◆ **Task requirements**:
Repeat the records below verbatim.

◆ **Data extracted from a collection**:

───

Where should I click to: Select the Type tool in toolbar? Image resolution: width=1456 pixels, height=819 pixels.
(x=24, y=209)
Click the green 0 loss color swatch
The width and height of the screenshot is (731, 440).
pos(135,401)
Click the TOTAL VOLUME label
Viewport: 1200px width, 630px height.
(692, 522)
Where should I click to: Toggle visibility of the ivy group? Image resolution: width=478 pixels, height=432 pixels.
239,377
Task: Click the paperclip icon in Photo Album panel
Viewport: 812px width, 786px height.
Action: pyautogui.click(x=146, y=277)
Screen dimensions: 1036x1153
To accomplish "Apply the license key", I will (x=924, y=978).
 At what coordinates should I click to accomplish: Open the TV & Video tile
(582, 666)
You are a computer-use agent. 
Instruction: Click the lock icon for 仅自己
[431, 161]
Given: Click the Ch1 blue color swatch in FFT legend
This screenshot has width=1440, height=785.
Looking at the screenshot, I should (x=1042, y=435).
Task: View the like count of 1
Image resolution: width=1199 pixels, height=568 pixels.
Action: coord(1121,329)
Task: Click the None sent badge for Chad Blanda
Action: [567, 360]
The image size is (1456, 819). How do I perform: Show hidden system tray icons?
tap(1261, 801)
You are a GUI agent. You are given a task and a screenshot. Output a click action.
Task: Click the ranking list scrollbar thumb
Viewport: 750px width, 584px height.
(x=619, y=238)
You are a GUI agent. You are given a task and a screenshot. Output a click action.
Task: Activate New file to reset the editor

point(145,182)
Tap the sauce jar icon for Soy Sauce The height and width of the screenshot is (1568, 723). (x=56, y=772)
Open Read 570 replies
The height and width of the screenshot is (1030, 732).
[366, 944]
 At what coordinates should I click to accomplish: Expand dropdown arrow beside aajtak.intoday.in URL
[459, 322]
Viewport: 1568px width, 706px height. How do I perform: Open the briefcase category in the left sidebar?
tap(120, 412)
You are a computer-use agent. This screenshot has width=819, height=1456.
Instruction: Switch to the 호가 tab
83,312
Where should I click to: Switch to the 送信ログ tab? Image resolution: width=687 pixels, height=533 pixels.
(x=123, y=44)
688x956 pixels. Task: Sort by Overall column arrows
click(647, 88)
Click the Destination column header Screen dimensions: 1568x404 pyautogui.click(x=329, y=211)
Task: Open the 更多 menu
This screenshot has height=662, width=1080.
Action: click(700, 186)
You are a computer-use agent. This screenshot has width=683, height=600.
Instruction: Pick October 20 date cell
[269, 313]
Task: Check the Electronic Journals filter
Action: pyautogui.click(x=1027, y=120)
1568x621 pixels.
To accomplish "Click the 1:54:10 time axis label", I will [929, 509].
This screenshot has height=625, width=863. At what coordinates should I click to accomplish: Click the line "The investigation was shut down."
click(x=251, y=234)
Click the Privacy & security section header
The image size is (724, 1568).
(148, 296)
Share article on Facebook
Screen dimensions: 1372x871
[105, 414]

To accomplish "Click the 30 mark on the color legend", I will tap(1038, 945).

───

◆ **Expected answer**:
Where should I click to: Select the Type tool in toolbar? Image resolution: width=1456 pixels, height=819 pixels.
(x=24, y=209)
Click the green 0 loss color swatch
The width and height of the screenshot is (731, 440).
pos(135,401)
Click the TOTAL VOLUME label
Viewport: 1200px width, 630px height.
(692, 522)
Where should I click to: Toggle visibility of the ivy group? Image resolution: width=478 pixels, height=432 pixels.
239,377
Task: Click the paperclip icon in Photo Album panel
Viewport: 812px width, 786px height.
Action: pyautogui.click(x=146, y=277)
Screen dimensions: 1036x1153
To accomplish "Apply the license key", I will (x=924, y=978).
 At what coordinates should I click to accomplish: Open the TV & Video tile
(582, 666)
You are a computer-use agent. 
Instruction: Click the lock icon for 仅自己
[431, 161]
Given: Click the Ch1 blue color swatch in FFT legend
This screenshot has width=1440, height=785.
Looking at the screenshot, I should (x=1042, y=435).
Task: View the like count of 1
Image resolution: width=1199 pixels, height=568 pixels.
Action: coord(1121,329)
Task: Click the None sent badge for Chad Blanda
Action: [567, 360]
The image size is (1456, 819). How do I perform: Show hidden system tray icons?
tap(1261, 801)
You are a GUI agent. You are given a task and a screenshot. Output a click action.
Task: Click the ranking list scrollbar thumb
Viewport: 750px width, 584px height.
(x=619, y=238)
You are a GUI agent. You are given a task and a screenshot. Output a click action.
Task: Activate New file to reset the editor

point(145,182)
Tap the sauce jar icon for Soy Sauce The height and width of the screenshot is (1568, 723). (x=56, y=772)
Open Read 570 replies
The height and width of the screenshot is (1030, 732).
[366, 944]
 At what coordinates should I click to accomplish: Expand dropdown arrow beside aajtak.intoday.in URL
[459, 322]
Viewport: 1568px width, 706px height. How do I perform: Open the briefcase category in the left sidebar?
tap(120, 412)
You are a computer-use agent. This screenshot has width=819, height=1456.
Instruction: Switch to the 호가 tab
83,312
Where should I click to: Switch to the 送信ログ tab? Image resolution: width=687 pixels, height=533 pixels.
(x=123, y=44)
688x956 pixels. Task: Sort by Overall column arrows
click(647, 88)
Click the Destination column header Screen dimensions: 1568x404 pyautogui.click(x=329, y=211)
Task: Open the 更多 menu
This screenshot has height=662, width=1080.
Action: click(700, 186)
You are a computer-use agent. This screenshot has width=683, height=600.
Instruction: Pick October 20 date cell
[269, 313]
Task: Check the Electronic Journals filter
Action: pyautogui.click(x=1027, y=120)
1568x621 pixels.
To accomplish "Click the 1:54:10 time axis label", I will [929, 509].
This screenshot has height=625, width=863. At what coordinates should I click to accomplish: Click the line "The investigation was shut down."
click(x=251, y=234)
Click the Privacy & security section header
The image size is (724, 1568).
(148, 296)
Share article on Facebook
Screen dimensions: 1372x871
[105, 414]

To accomplish "Click the 30 mark on the color legend", I will tap(1038, 945).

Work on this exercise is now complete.